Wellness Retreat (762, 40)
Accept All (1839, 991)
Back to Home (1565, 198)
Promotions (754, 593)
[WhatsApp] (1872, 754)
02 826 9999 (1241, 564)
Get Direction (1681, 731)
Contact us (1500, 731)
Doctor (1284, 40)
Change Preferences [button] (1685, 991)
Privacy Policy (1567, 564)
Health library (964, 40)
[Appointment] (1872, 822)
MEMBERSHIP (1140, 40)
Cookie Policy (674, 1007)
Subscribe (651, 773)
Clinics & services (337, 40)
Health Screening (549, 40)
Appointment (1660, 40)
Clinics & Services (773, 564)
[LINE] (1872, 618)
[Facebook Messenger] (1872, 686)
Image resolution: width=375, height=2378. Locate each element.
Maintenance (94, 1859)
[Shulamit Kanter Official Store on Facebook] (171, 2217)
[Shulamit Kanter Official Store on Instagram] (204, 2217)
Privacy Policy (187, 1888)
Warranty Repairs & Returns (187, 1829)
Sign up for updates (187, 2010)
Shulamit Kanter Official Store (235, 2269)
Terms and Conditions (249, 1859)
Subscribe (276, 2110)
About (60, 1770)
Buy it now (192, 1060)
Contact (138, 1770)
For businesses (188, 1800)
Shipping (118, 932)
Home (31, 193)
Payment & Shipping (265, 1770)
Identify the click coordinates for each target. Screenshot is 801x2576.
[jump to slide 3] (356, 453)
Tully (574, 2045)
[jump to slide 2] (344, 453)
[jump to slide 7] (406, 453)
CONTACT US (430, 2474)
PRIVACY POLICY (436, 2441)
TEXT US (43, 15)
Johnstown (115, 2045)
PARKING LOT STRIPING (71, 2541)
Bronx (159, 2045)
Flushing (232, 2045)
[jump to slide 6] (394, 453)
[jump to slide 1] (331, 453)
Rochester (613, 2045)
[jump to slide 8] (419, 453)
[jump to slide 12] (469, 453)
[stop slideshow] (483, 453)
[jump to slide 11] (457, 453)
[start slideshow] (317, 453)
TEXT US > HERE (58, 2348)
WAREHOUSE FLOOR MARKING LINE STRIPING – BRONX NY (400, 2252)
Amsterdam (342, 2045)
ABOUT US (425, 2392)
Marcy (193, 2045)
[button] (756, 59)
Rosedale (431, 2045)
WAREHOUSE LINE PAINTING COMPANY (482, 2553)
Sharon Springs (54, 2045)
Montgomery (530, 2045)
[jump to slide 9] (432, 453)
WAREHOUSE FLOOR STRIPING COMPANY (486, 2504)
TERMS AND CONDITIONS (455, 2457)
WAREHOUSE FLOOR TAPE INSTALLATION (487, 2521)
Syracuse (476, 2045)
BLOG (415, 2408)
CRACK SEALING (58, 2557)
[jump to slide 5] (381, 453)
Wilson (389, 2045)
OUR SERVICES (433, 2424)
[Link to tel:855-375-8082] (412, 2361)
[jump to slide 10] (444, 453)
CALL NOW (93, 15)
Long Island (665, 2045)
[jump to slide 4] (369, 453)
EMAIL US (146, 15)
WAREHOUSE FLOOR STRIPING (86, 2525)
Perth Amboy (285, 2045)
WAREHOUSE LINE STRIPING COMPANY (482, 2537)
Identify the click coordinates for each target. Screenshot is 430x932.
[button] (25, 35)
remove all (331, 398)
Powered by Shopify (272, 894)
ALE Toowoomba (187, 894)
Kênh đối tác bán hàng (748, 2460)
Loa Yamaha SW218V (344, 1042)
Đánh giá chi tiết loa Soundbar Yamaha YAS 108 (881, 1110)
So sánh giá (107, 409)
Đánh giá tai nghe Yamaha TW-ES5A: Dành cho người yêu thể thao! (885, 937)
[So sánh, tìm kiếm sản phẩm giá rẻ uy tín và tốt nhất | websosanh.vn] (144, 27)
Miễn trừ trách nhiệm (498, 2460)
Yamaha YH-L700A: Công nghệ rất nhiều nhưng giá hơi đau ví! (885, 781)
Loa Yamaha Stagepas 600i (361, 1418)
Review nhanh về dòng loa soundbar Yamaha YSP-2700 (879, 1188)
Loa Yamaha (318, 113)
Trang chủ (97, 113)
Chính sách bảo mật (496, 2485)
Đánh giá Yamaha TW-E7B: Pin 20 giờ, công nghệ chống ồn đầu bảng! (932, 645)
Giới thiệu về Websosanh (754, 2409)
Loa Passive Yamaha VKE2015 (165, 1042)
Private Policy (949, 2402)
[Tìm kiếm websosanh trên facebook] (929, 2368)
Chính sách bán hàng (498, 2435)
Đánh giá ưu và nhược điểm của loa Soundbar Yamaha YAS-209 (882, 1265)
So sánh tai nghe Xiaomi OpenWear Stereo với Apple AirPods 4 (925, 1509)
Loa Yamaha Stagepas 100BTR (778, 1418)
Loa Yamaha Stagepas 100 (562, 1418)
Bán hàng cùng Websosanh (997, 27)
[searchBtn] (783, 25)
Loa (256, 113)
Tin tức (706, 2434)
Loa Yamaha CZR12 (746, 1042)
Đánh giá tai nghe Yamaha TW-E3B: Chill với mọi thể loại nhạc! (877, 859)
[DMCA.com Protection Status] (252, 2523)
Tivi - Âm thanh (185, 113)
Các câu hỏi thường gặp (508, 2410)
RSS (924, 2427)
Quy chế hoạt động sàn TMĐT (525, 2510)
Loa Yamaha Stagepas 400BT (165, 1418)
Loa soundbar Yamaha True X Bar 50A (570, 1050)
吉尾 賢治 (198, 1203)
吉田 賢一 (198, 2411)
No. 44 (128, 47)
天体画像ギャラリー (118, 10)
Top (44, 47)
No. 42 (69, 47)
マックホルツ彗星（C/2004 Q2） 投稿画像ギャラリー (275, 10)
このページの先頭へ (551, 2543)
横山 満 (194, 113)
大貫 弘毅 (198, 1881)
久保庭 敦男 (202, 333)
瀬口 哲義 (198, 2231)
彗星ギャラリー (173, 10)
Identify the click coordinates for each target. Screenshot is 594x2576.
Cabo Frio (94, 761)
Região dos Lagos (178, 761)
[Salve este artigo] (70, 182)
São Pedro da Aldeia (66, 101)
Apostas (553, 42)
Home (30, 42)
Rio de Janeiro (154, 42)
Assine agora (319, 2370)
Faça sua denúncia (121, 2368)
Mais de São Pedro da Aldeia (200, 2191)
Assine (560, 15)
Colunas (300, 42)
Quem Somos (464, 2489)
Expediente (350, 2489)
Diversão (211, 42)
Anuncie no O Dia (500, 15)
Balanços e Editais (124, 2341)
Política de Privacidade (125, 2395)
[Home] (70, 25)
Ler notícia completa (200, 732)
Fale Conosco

┄┄┄┄┄┄┄┄┄┄┄┄┄┄┄┄┄┄┄┄

Check each line above for the string "Store", then copy the ones that have it.

[Shulamit Kanter Official Store on Facebook] (171, 2217)
[Shulamit Kanter Official Store on Instagram] (204, 2217)
Shulamit Kanter Official Store (235, 2269)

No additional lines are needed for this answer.